His aunt’s eyebrows rose.

“Okay. I was reheating a take-out soup.”

Sunday reached into the pocket of her shirt and pulled out a pair of tea bags. All his life Tommy’s aunts had had this ability to pull a needed thing from their pocket. Candy, gum, a smudgestick, herbs, channs.

“I’ll go put the water on,” she said. “Do you take your tea black?”

Tommy grinned. “Today I do.”

She shook her head and got up from the bed.

“Get dressed,” she told him. “We need to talk.”

He waited until she’d stepped into the kitchen, then flung back his blanket. His clothes hung from the arm of the sofa bed. It only took him a few moments to put on jeans, T-shirt, a checked flannel shirt. Straightening the blankets on his bed, he went to stand in the doorway where he watched his aunt rinse out a couple of mugs. They hadn’t been dirty, simply dusty from disuse.

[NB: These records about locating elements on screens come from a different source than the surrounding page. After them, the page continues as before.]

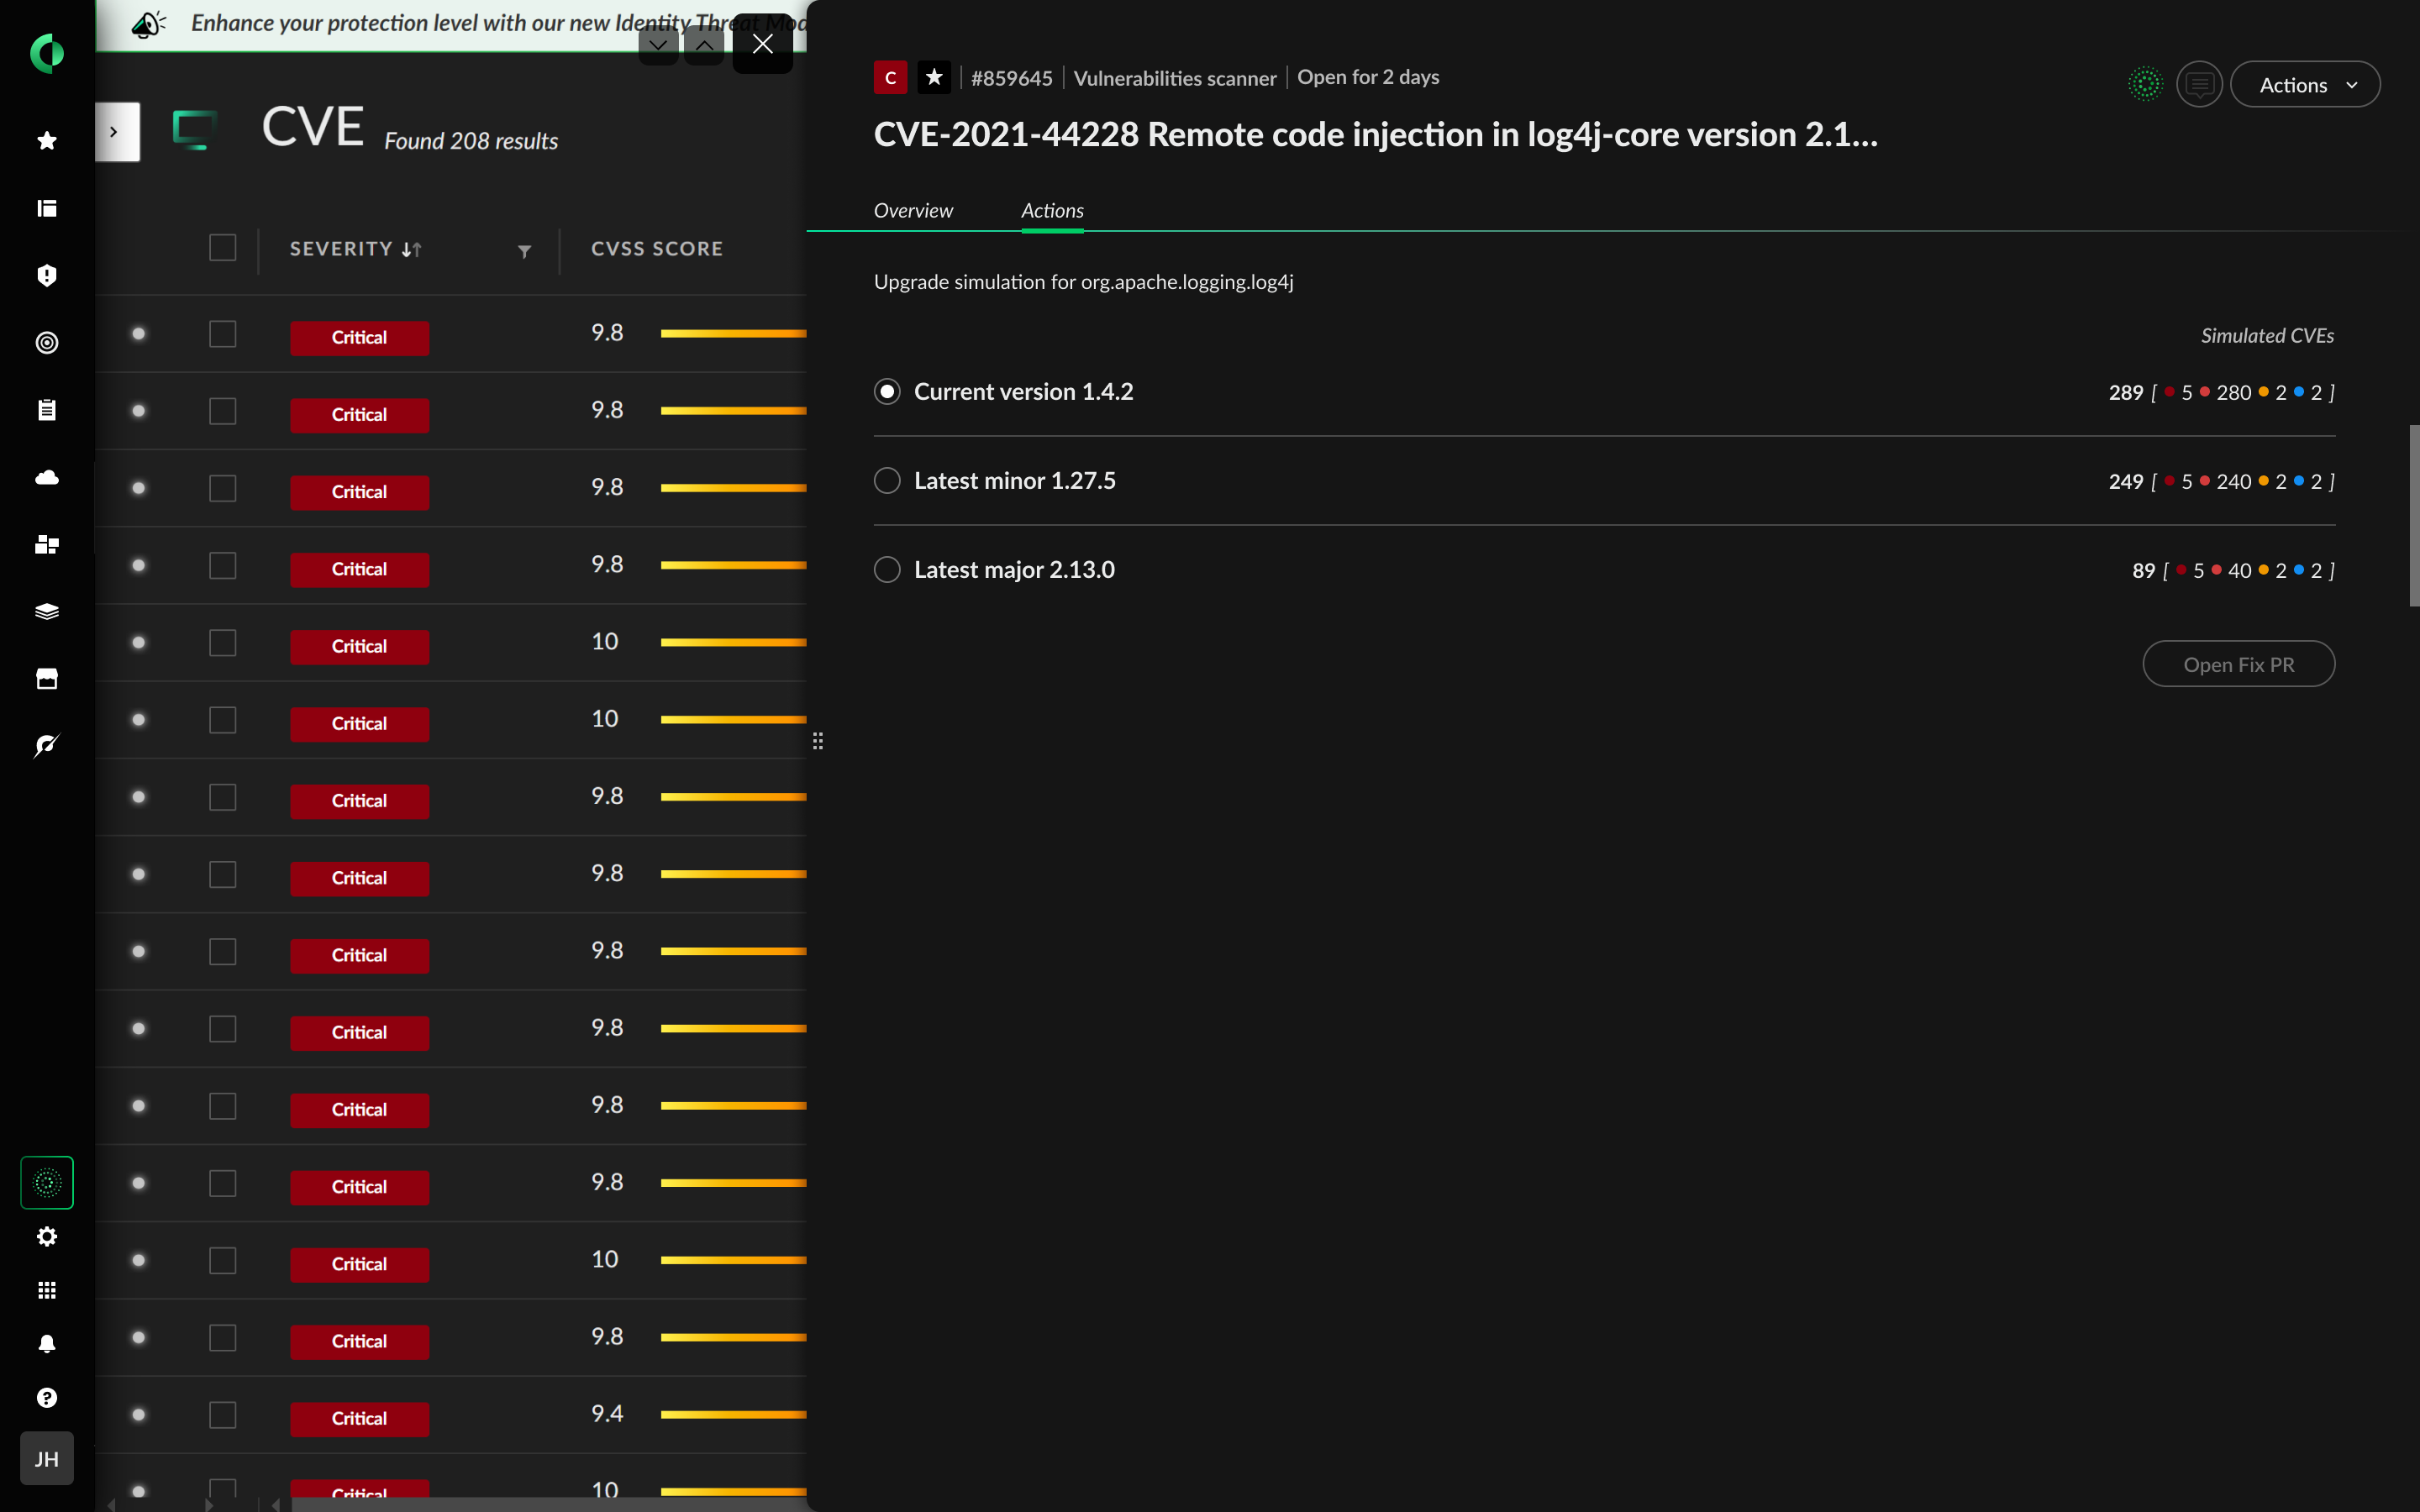Switch to the Overview tab
2420x1512 pixels.
tap(913, 210)
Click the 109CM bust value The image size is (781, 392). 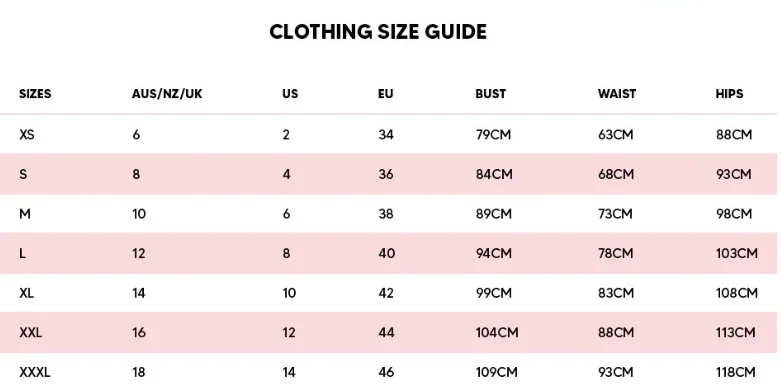pos(497,372)
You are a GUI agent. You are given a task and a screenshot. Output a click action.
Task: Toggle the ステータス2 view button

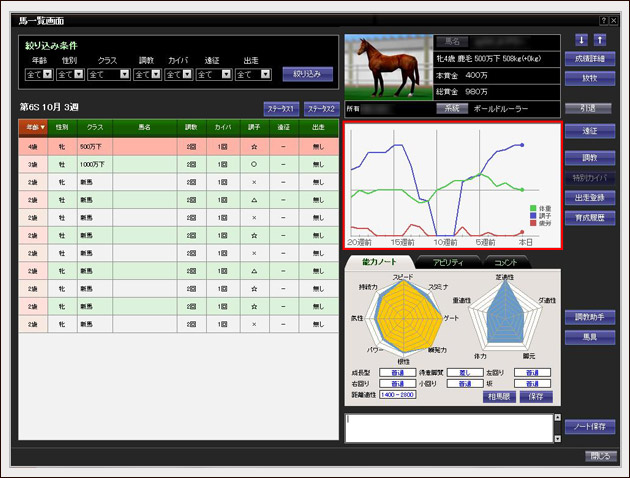click(318, 107)
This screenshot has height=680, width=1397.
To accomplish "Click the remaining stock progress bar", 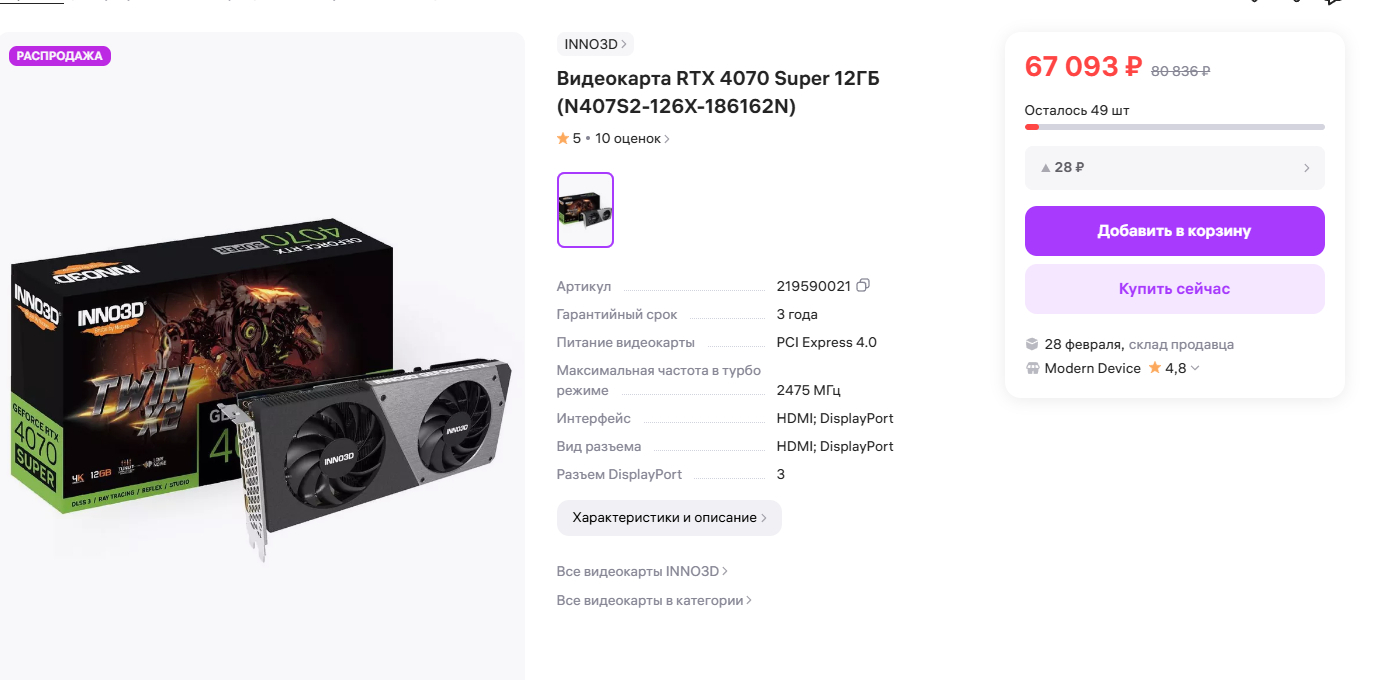I will point(1174,127).
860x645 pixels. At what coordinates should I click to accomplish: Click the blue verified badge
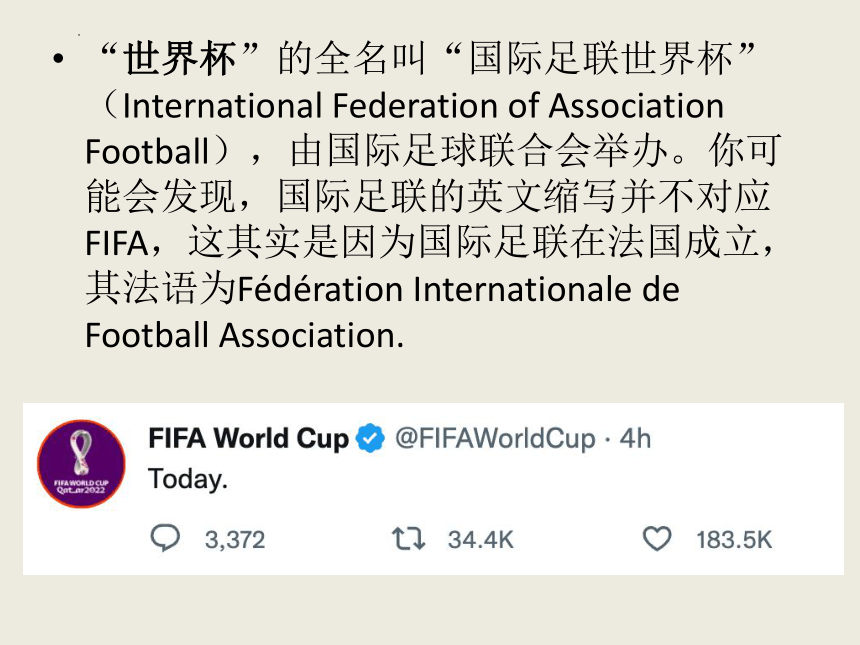click(x=370, y=438)
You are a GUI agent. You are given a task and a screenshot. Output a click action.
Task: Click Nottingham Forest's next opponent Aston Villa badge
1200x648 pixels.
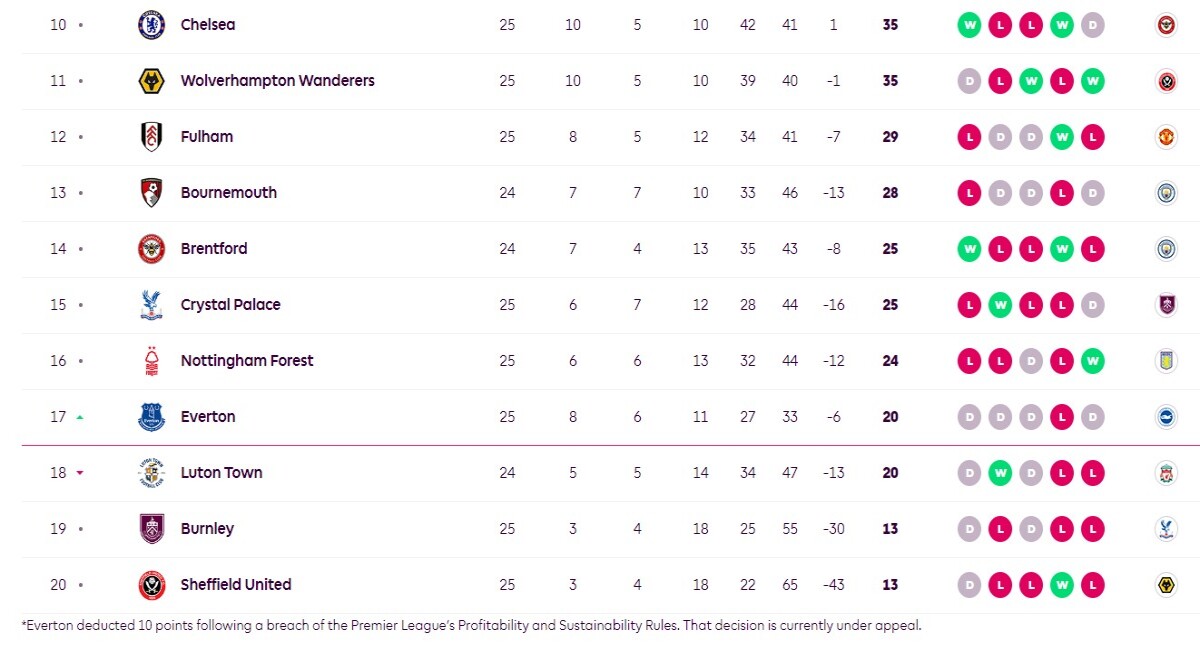1166,361
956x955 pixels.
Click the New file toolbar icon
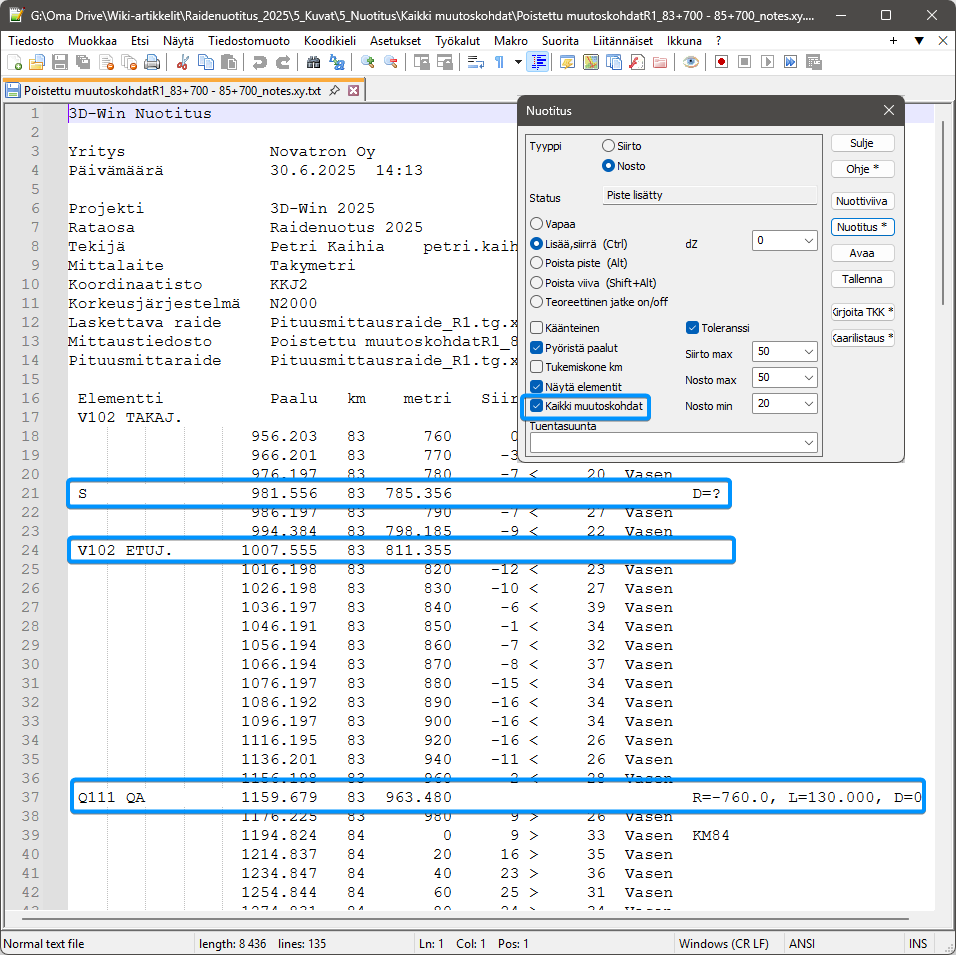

“Aunt Sunday,” he said after a moment. “Why are you here?”

“We’re worried about you.”

He didn’t have to ask who she meant. “We” would encompass Sunday herself, his mother, and their fifteen other sisters, his aunts. He wondered, not for the first time, what it would have been like to have grown up in that household when they were young, all those gangly girls with their broad, happy faces; a pack of rambunctious and fey tomboys, by all accounts, running wild through the rez, touched by Mystery and Beauty. But they’d been grown women by the time he was born—the unhappy reminder of his mother’s bad marriage, though no one ever said it in so many words.

“I chose this life,” he told her. “I know I’ve never amounted to much, but what I’m doing now is a lot better than lying drunk in some alley.”